### Exercise instructions
Transcribe the records in full, keeping every word exactly as given.

Stored data:
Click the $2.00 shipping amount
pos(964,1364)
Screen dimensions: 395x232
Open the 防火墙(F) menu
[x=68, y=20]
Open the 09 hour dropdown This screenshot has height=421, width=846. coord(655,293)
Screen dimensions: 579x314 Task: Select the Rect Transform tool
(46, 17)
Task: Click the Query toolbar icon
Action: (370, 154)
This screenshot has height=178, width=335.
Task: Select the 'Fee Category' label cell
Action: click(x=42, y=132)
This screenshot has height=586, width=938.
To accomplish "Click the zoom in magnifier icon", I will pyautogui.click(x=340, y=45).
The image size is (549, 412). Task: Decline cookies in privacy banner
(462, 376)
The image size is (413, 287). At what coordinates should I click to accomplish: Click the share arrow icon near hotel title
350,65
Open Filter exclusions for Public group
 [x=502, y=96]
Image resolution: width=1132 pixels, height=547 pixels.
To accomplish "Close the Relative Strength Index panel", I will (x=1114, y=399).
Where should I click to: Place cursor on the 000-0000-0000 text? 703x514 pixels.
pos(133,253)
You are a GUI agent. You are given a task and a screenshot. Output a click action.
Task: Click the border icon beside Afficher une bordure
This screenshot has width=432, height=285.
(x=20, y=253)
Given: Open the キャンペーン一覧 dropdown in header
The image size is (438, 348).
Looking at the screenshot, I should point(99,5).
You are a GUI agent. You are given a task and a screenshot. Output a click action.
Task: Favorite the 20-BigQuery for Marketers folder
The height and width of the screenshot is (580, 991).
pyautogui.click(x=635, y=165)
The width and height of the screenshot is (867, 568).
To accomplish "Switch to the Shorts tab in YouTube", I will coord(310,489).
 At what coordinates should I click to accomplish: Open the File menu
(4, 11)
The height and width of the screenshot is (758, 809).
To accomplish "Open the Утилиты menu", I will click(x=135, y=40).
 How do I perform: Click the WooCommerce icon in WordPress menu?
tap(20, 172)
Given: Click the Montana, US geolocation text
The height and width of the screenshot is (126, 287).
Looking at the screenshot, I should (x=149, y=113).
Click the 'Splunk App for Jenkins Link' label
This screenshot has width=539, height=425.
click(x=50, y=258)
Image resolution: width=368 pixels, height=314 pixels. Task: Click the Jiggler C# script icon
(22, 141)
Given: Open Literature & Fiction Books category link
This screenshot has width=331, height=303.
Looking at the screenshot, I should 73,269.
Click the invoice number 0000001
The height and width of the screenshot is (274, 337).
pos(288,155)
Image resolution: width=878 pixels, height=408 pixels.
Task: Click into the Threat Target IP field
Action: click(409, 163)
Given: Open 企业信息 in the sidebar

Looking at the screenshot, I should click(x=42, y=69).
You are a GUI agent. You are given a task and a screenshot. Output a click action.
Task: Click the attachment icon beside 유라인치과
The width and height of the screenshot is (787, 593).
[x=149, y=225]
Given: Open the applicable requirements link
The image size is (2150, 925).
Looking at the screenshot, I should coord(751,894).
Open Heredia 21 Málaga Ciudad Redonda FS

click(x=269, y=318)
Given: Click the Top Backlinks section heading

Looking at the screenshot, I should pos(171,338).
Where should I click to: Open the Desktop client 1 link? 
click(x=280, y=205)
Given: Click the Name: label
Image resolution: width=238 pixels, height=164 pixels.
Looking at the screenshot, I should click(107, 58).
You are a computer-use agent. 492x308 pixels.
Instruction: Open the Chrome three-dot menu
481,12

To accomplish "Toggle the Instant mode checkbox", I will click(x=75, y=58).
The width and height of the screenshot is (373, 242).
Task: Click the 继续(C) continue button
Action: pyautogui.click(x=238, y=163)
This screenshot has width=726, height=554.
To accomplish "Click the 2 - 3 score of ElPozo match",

### Written solution
Click the $2.00 shipping amount
pos(964,1364)
Screen dimensions: 395x232
Open the 防火墙(F) menu
[x=68, y=20]
Open the 09 hour dropdown This screenshot has height=421, width=846. coord(655,293)
Screen dimensions: 579x314 Task: Select the Rect Transform tool
(46, 17)
Task: Click the Query toolbar icon
Action: (370, 154)
This screenshot has height=178, width=335.
Task: Select the 'Fee Category' label cell
Action: click(x=42, y=132)
This screenshot has height=586, width=938.
To accomplish "Click the zoom in magnifier icon", I will pyautogui.click(x=340, y=45).
The image size is (549, 412). Task: Decline cookies in privacy banner
(462, 376)
The image size is (413, 287). At what coordinates should I click to accomplish: Click the share arrow icon near hotel title
350,65
Open Filter exclusions for Public group
 [x=502, y=96]
Image resolution: width=1132 pixels, height=547 pixels.
To accomplish "Close the Relative Strength Index panel", I will (x=1114, y=399).
Where should I click to: Place cursor on the 000-0000-0000 text? 703x514 pixels.
pos(133,253)
You are a GUI agent. You are given a task and a screenshot. Output a click action.
Task: Click the border icon beside Afficher une bordure
This screenshot has width=432, height=285.
(x=20, y=253)
Given: Open the キャンペーン一覧 dropdown in header
The image size is (438, 348).
Looking at the screenshot, I should point(99,5).
You are a GUI agent. You are given a task and a screenshot. Output a click action.
Task: Favorite the 20-BigQuery for Marketers folder
The height and width of the screenshot is (580, 991).
pyautogui.click(x=635, y=165)
The width and height of the screenshot is (867, 568).
To accomplish "Switch to the Shorts tab in YouTube", I will coord(310,489).
 At what coordinates should I click to accomplish: Open the File menu
(4, 11)
The height and width of the screenshot is (758, 809).
To accomplish "Open the Утилиты menu", I will click(x=135, y=40).
 How do I perform: Click the WooCommerce icon in WordPress menu?
tap(20, 172)
Given: Click the Montana, US geolocation text
The height and width of the screenshot is (126, 287).
Looking at the screenshot, I should (x=149, y=113).
Click the 'Splunk App for Jenkins Link' label
This screenshot has width=539, height=425.
click(x=50, y=258)
Image resolution: width=368 pixels, height=314 pixels. Task: Click the Jiggler C# script icon
(22, 141)
Given: Open Literature & Fiction Books category link
This screenshot has width=331, height=303.
Looking at the screenshot, I should 73,269.
Click the invoice number 0000001
The height and width of the screenshot is (274, 337).
pos(288,155)
Image resolution: width=878 pixels, height=408 pixels.
Task: Click into the Threat Target IP field
Action: click(409, 163)
Given: Open 企业信息 in the sidebar

Looking at the screenshot, I should click(x=42, y=69).
You are a GUI agent. You are given a task and a screenshot. Output a click action.
Task: Click the attachment icon beside 유라인치과
The width and height of the screenshot is (787, 593).
[x=149, y=225]
Given: Open the applicable requirements link
The image size is (2150, 925).
Looking at the screenshot, I should coord(751,894).
Open Heredia 21 Málaga Ciudad Redonda FS

click(x=269, y=318)
Given: Click the Top Backlinks section heading

Looking at the screenshot, I should pos(171,338).
Where should I click to: Open the Desktop client 1 link? 
click(x=280, y=205)
Given: Click the Name: label
Image resolution: width=238 pixels, height=164 pixels.
Looking at the screenshot, I should click(107, 58).
You are a computer-use agent. 492x308 pixels.
Instruction: Open the Chrome three-dot menu
481,12

To accomplish "Toggle the Instant mode checkbox", I will click(x=75, y=58).
The width and height of the screenshot is (373, 242).
Task: Click the 继续(C) continue button
Action: pyautogui.click(x=238, y=163)
This screenshot has width=726, height=554.
To accomplish "Click the 2 - 3 score of ElPozo match",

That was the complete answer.